### Passage to read
The ARIE is managed by the Chico Mendes Institute for Biodiversity Conservation (ICMBio) in cooperation with the National Institute of Amazonian Research and the Smithsonian Institution of the United States.
Only scientific research is allowed.
The ARIE became part of the Central Amazon Ecological Corridor, created in 2002.
The consultative council was created on 21 July 2015.

==Environment==

The average altitude is 80 to 100 m above sea level.
The terrain consists of plateaus cut by small stream and creeks that form flooded areas in some parts.
The ARIE-PDBFF has a Köppen climate classification of "Afi", with temperatures ranging from 19 to 21 C up to 35 to 39 C, and average temperatures of 26 C.
Annual rainfall is 1900 to 2300 mm, with the rainy season from December to April and the dry season from May to November.

Vegetation is dense rainforest with a fairly uniform canopy of about 30 to 35 m in height with the occasional emergent tree rising to as high as 55 m.
The local landscape includes protected areas and several areas of pasture, either in use or abandoned and in various stages of regeneration.
This provides a unique opportunity to study the forest regeneration process.
56 families of trees have been identified with over 1000 species.
Animal species include frogs (51), lizards (24), snakes (63), birds (370) and mammals (52).

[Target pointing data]
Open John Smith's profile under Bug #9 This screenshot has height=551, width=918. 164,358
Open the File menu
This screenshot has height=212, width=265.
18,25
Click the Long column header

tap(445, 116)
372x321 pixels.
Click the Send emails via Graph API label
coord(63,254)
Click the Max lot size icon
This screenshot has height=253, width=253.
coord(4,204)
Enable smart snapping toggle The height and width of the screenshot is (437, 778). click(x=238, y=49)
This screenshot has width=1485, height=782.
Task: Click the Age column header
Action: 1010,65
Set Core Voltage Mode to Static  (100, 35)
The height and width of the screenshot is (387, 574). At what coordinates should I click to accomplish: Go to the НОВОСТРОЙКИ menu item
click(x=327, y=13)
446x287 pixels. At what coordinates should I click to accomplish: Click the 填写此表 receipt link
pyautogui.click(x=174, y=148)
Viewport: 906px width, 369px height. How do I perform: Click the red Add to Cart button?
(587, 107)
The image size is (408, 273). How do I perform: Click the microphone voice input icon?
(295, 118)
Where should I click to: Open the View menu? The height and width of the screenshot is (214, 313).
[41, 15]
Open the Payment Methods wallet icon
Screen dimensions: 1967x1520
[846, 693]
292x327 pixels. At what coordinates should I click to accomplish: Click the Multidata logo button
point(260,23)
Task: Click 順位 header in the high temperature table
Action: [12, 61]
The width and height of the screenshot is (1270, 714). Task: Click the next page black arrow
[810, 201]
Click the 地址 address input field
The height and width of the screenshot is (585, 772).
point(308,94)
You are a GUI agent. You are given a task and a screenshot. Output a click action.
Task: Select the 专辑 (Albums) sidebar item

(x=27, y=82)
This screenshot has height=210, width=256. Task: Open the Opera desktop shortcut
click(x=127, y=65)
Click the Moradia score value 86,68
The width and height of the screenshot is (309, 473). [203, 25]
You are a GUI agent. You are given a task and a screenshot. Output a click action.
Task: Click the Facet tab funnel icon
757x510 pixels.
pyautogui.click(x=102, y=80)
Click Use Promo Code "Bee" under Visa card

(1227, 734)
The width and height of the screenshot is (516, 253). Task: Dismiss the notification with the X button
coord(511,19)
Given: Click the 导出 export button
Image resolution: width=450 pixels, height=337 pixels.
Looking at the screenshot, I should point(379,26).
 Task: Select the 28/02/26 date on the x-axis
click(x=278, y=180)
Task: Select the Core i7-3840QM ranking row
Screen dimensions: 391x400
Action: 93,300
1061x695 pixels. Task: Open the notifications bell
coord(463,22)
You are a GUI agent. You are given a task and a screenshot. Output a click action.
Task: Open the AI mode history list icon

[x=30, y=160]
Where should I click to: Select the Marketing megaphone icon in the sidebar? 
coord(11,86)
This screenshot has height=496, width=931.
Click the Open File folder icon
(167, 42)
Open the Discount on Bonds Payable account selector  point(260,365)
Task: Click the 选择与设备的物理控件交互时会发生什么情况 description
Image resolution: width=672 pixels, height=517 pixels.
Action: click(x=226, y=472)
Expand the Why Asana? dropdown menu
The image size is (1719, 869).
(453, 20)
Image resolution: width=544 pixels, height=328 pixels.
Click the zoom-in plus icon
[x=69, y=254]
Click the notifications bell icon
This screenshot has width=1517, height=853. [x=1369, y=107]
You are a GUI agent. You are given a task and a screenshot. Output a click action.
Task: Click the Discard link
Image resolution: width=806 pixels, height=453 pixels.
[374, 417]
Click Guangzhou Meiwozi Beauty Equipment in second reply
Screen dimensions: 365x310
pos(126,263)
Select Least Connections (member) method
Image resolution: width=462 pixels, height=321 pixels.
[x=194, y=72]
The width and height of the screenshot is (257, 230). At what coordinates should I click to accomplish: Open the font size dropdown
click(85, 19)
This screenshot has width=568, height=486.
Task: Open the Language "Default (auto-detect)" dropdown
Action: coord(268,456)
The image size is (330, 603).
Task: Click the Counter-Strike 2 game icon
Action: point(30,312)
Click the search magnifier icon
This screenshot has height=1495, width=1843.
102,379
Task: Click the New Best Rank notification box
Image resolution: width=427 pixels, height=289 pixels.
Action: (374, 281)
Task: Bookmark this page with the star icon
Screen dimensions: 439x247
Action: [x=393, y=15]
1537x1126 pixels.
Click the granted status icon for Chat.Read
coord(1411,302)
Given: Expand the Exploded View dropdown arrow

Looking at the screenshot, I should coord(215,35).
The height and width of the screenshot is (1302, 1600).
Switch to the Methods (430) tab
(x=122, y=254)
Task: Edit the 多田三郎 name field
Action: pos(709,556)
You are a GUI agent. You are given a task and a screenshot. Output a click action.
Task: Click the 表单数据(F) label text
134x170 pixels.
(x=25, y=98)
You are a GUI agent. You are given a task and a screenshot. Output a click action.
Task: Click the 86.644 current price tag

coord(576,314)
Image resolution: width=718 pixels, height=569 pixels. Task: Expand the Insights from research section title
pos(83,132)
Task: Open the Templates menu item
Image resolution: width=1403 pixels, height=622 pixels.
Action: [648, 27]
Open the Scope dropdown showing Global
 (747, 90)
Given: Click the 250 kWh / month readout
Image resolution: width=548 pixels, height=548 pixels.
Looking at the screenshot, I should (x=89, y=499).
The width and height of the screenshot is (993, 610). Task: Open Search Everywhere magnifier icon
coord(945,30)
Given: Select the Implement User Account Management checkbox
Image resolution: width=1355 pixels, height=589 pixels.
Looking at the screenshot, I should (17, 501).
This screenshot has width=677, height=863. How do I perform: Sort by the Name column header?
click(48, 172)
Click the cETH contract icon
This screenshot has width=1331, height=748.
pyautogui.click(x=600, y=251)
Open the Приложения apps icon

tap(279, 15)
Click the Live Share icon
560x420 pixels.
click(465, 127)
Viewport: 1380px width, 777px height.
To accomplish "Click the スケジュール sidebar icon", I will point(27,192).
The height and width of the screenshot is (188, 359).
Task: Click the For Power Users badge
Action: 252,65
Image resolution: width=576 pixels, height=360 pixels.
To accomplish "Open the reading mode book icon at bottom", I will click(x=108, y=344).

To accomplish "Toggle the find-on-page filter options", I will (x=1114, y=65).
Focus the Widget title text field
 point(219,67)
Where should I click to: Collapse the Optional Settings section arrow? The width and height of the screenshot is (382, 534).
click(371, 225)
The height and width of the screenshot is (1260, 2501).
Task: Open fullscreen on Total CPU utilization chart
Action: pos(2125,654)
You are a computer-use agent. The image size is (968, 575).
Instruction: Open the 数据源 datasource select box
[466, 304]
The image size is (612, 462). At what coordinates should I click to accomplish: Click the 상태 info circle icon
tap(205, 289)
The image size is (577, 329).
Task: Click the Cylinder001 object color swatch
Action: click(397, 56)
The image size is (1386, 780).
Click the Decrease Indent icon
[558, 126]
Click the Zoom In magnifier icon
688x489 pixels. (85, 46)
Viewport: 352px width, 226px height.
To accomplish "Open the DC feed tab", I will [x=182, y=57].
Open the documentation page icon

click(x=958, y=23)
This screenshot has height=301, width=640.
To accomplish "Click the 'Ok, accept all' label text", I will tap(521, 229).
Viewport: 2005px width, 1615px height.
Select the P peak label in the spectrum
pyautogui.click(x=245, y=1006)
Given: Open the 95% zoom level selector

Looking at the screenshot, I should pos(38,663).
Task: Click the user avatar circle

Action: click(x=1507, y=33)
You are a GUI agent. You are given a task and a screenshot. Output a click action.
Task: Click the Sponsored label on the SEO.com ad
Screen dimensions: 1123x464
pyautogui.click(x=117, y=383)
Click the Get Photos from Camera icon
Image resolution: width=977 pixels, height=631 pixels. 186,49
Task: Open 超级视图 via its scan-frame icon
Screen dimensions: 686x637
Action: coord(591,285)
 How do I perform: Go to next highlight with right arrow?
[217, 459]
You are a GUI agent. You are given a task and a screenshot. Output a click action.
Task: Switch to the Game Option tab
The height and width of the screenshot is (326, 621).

### Written tasks
A – From the text about the ARIE, extract the part starting at "Vegetation is dense" up to and including "high as 55 m.".
B – According to the text about the ARIE, which months make up the rainy season?
C – Using the text about the ARIE, explain why the area offers a unique opportunity to study how forest regenerates.

### Solutions by task
A –
Vegetation is dense rainforest with a fairly uniform canopy of about 30 to 35 m in height with the occasional emergent tree rising to as high as 55 m.

B – December to April.

C – The local landscape mixes protected areas with several areas of pasture. Some of that pasture is still in use and some is abandoned and at various stages of regeneration.